A reserve of men with six months of U.M.T. training, the Army figures, would knock 1,000 hours off the 2,500 to 3,000 hours it takes to make a division ready for combat infantry duty (6,000 for airborne). After basic, the U.M.T. graduates would be organized into reserve units, would get more and specialized training. Called back, they could spring to active duty 40 to 60% combat ready.
Early & Late. But if U.M.T. is to work, it will have to be meshed with an effective reserve. And there lies the trouble. The Army's present ramshackle and disorganized reserve system needs drastic overhauling. Candid Pentagoners say that the National Guard is wobbly, often clique-ruled, often riddled with politics, should either be abolished or strictly disciplined its overage officers retired, its 33% yearly turnover halted. The half-equipped, half-manned Organized Reserves, twice as big as the Guard and about 50% officers, also needs to be taken in hand. Each organization is powerful. Is the Defense Department really ready to take them on?
This week Anna Rosenberg presented Congress with a new reserve program, which implies an answer to this thorny question, but doesn't say it right out.
Anna Rosenberg's new unified reserve would be divided into two sections, both dovetailing into U.M.T.: a "ready" reserve in which all U.M.T. graduates would serve three years, and a "standby" reserve in which they would serve out the last four of their eight years' service. In full-strength units, the ready reserves would drill once a week, go to summer camp two weeks a year. They would be subdivided into "early" and and "late" units, the earlies able to spring into action almost overnight, the lates within a few months. Units would have 50% of their equipment on hand, pick up the rest in packaged loads at predesignated mobilization points.
At the first sign of another Korea, the U.M.T. man in the early reserves would move into "warm" areas in Europe and Asia, thus freeing regular, fully trained troops for duty in "hot" battle areas. As the early reserves finished their final combat training, they would move out and the late reserves take their place.
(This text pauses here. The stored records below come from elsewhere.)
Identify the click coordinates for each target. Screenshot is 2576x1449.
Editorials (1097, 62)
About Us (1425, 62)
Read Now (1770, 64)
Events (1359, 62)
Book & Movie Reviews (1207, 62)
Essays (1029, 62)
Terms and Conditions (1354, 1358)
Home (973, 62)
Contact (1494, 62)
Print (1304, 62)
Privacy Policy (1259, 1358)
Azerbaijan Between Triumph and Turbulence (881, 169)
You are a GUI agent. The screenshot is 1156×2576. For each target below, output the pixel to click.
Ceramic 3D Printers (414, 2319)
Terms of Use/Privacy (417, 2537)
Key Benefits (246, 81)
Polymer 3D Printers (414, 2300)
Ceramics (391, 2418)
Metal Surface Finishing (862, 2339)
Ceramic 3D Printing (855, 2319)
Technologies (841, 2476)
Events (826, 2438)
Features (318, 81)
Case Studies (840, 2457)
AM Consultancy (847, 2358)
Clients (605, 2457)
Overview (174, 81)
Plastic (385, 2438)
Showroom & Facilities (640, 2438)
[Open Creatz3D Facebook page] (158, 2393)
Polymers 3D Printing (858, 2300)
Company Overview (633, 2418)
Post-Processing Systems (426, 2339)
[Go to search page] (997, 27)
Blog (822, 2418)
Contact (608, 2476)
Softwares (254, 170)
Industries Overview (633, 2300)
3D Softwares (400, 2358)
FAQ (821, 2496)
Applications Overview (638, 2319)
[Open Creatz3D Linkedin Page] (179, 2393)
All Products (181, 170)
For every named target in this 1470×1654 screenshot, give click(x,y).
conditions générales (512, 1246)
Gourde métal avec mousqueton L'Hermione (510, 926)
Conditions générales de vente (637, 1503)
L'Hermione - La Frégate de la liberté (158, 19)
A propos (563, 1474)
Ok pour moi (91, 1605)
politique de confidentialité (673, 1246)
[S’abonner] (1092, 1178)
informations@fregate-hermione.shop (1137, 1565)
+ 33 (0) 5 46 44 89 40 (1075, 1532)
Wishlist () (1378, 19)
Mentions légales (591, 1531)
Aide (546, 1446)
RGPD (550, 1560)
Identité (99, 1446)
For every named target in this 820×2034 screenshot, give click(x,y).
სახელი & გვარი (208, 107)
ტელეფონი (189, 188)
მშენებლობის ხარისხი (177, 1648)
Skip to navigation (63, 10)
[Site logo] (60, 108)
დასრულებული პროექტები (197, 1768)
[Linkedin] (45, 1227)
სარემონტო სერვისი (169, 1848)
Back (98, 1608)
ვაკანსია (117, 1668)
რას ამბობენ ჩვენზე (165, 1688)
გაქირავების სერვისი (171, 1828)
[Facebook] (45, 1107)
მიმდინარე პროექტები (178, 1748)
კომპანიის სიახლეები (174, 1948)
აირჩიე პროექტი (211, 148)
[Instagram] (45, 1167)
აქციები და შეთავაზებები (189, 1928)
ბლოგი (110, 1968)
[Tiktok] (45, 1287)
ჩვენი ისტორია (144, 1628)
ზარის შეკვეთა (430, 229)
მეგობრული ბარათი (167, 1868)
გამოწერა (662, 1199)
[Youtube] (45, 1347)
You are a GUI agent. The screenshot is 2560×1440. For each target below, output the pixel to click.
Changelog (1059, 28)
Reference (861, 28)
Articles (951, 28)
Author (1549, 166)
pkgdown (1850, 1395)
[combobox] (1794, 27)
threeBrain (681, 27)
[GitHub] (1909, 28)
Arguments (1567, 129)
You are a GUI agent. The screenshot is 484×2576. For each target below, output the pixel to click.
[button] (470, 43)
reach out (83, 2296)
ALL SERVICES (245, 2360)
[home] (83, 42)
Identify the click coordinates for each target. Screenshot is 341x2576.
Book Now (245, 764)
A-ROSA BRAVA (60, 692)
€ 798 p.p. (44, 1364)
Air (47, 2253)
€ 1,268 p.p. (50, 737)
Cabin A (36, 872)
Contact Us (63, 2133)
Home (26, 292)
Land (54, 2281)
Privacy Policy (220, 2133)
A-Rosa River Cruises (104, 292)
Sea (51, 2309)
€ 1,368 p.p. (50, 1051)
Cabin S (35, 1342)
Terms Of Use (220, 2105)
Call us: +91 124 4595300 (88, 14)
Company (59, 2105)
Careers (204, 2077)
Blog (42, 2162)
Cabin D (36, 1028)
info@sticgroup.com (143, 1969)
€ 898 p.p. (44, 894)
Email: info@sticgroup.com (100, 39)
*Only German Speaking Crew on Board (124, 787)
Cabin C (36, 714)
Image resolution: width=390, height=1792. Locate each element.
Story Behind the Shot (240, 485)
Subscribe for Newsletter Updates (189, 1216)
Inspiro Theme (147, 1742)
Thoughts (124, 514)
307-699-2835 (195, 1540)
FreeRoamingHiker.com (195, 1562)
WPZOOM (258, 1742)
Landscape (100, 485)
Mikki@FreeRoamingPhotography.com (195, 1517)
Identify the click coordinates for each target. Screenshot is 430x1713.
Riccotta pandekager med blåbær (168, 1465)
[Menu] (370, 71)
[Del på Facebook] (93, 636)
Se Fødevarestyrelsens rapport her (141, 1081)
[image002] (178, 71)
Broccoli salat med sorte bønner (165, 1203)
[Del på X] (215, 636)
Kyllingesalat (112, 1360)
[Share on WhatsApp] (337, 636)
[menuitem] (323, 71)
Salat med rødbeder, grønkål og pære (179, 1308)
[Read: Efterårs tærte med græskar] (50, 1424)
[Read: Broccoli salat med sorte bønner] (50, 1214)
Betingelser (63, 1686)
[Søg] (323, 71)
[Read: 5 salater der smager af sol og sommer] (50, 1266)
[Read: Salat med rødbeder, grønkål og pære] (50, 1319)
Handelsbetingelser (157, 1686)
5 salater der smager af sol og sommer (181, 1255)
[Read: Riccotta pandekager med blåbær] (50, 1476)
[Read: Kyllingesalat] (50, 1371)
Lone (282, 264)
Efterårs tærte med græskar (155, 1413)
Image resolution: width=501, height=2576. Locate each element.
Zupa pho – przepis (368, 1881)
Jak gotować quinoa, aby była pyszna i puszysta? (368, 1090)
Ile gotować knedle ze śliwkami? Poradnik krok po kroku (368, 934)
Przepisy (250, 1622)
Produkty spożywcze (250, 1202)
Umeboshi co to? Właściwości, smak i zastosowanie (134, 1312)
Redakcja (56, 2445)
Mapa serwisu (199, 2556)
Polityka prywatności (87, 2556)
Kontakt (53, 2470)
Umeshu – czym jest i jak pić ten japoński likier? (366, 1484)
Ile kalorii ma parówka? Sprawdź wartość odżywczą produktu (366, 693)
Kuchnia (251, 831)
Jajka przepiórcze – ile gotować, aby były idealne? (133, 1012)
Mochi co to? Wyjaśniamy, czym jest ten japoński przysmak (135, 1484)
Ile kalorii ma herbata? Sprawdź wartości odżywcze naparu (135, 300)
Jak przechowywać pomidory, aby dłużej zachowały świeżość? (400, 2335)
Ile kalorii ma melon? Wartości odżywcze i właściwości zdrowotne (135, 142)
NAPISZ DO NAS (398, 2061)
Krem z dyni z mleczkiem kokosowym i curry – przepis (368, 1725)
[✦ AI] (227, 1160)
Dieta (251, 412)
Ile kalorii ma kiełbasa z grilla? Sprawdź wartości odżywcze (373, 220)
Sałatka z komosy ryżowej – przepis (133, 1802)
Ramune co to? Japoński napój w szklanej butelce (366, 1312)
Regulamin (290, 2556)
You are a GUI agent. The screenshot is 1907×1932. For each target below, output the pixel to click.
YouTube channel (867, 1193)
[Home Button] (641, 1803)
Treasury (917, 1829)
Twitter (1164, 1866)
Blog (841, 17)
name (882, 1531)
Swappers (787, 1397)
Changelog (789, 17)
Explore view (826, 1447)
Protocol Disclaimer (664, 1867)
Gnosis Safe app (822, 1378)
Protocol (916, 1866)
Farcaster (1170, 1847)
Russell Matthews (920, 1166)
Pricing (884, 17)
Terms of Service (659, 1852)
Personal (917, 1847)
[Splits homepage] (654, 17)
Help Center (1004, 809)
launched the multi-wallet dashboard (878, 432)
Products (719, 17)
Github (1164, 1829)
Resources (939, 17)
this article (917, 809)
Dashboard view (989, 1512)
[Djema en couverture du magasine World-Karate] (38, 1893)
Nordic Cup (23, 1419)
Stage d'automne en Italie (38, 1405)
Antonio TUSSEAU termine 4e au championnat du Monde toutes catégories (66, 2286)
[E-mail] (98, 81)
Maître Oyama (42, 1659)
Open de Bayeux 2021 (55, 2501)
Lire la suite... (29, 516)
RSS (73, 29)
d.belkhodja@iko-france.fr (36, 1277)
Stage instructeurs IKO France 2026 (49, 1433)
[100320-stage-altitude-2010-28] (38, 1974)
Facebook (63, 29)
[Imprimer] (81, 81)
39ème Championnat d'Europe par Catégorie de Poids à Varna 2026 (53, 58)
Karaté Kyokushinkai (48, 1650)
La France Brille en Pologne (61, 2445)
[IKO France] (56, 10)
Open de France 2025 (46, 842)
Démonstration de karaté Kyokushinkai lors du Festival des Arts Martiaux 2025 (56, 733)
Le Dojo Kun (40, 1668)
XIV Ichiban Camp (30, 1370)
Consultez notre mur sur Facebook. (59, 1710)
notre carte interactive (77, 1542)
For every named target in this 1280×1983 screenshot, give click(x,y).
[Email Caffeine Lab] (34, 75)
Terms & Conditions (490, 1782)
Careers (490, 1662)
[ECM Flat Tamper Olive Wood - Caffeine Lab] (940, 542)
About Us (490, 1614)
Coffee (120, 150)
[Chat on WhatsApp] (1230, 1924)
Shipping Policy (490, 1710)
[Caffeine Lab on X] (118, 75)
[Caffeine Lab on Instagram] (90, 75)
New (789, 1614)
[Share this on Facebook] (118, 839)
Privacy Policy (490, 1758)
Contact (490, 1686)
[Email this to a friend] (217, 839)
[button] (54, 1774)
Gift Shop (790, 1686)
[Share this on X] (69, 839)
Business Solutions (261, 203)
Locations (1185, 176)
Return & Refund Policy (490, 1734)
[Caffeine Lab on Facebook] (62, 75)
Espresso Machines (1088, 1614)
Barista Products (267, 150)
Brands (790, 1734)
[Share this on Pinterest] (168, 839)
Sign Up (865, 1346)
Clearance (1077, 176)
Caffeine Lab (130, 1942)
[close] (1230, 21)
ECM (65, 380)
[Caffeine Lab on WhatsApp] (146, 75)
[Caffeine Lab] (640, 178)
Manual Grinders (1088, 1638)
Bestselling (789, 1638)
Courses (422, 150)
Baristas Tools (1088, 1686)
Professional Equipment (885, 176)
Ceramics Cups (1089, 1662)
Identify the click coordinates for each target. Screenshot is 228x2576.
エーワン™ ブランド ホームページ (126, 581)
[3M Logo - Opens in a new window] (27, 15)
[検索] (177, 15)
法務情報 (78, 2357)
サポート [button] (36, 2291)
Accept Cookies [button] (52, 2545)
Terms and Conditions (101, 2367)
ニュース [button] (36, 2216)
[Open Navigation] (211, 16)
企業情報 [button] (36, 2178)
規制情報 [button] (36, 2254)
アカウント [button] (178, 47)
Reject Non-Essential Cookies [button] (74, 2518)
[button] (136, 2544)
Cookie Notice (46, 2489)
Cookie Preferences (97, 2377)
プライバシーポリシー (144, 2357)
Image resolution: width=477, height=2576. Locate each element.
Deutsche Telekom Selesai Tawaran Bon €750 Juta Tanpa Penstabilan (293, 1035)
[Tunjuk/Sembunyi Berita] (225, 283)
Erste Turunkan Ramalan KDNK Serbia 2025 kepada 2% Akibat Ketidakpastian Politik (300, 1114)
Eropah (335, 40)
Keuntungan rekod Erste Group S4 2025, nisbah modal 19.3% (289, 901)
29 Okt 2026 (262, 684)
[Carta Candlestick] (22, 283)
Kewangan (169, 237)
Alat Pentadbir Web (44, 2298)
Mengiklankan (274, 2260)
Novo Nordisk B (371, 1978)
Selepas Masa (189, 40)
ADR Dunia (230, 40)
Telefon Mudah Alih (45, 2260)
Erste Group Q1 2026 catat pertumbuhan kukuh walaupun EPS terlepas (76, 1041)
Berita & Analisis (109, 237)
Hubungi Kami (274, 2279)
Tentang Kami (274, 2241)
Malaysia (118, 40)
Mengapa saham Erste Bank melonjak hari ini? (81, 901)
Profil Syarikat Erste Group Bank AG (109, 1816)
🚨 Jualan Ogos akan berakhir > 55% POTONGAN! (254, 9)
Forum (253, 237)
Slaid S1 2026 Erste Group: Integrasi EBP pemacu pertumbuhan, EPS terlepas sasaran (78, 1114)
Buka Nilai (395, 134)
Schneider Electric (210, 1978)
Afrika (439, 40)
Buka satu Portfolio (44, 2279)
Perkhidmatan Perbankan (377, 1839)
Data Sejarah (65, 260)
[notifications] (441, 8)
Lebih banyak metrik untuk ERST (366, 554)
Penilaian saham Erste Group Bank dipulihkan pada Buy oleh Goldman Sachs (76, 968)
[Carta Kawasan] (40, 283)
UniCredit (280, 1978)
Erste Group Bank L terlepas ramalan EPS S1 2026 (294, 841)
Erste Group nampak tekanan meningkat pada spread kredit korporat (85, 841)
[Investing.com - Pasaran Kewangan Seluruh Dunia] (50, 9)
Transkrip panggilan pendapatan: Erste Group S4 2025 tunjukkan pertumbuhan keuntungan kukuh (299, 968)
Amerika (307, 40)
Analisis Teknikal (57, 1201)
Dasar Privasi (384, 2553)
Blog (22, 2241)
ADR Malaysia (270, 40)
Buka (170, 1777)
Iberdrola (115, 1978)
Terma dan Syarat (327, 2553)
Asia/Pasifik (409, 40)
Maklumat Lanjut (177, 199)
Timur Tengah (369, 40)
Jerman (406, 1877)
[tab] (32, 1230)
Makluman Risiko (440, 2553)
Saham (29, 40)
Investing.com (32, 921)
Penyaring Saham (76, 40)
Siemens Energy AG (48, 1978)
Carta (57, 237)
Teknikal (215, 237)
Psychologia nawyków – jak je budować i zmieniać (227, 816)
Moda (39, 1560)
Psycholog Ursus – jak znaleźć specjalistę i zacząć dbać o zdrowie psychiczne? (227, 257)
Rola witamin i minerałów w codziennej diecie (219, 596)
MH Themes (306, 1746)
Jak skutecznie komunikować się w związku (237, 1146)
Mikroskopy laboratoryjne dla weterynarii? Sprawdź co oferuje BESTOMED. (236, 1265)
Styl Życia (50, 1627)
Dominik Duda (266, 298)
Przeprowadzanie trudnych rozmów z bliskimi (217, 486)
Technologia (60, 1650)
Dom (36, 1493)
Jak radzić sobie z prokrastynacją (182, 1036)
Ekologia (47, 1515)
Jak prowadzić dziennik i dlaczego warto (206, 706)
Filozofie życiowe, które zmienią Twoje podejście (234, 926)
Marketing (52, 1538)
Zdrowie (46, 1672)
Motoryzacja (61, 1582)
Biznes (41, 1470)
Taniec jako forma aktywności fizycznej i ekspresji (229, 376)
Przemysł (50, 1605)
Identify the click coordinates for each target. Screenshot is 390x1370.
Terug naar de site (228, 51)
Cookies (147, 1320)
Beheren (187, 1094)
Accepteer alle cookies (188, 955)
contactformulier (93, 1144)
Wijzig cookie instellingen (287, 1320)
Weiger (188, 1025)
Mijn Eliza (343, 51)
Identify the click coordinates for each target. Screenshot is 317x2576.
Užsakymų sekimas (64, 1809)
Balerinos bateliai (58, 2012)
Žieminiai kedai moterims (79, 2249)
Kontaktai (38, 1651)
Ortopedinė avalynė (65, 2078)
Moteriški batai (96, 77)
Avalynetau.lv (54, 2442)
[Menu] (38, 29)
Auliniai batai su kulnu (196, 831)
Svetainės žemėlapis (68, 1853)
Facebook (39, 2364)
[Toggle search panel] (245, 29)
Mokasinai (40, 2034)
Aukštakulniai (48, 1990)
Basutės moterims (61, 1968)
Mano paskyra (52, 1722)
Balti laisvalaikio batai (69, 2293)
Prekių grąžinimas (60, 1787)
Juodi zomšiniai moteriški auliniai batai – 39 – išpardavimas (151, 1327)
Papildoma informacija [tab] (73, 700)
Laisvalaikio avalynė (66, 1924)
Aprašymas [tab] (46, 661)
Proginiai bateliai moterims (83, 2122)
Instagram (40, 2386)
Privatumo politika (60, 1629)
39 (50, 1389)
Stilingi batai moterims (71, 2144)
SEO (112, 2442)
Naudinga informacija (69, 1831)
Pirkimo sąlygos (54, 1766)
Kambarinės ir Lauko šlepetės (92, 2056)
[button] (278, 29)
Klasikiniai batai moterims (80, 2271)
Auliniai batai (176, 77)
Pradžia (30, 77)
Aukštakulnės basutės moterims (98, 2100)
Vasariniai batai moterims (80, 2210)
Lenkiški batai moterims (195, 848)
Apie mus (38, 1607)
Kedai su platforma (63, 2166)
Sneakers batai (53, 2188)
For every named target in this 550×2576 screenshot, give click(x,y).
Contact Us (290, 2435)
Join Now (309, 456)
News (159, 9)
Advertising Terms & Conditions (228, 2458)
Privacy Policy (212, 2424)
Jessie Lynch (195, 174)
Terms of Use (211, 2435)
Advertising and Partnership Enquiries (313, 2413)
The standby reserve for U.M.T. graduates would compare to the present inactive reserve. It would not train regularly and could only be called to active duty by a formal declaration of war. Finally, after eight years of off & on service, the youth who began his military schooling in U.M.T. at the age of 18 would be released.
So goes the plan for U.M.T. It must still be resubmitted to Congress, in an election year, and be subject to potshooting by the reserve organizations and the politically powerful National Guard. If war with Russia should break out in the next year or two, it would quickly be put on the shelf.
* The five: Chairman James W. Wadsworth, onetime New York Republican Congressman; M.I.T. ex-president Dr. Karl T. Compton; former Under Secretary of State William L. Clayton; retired Admiral Thomas Kincaid; Lieut. General R. S. McLain, onetime banker (Oklahoma City) and only National Guard officer to command a combat corps in World War II.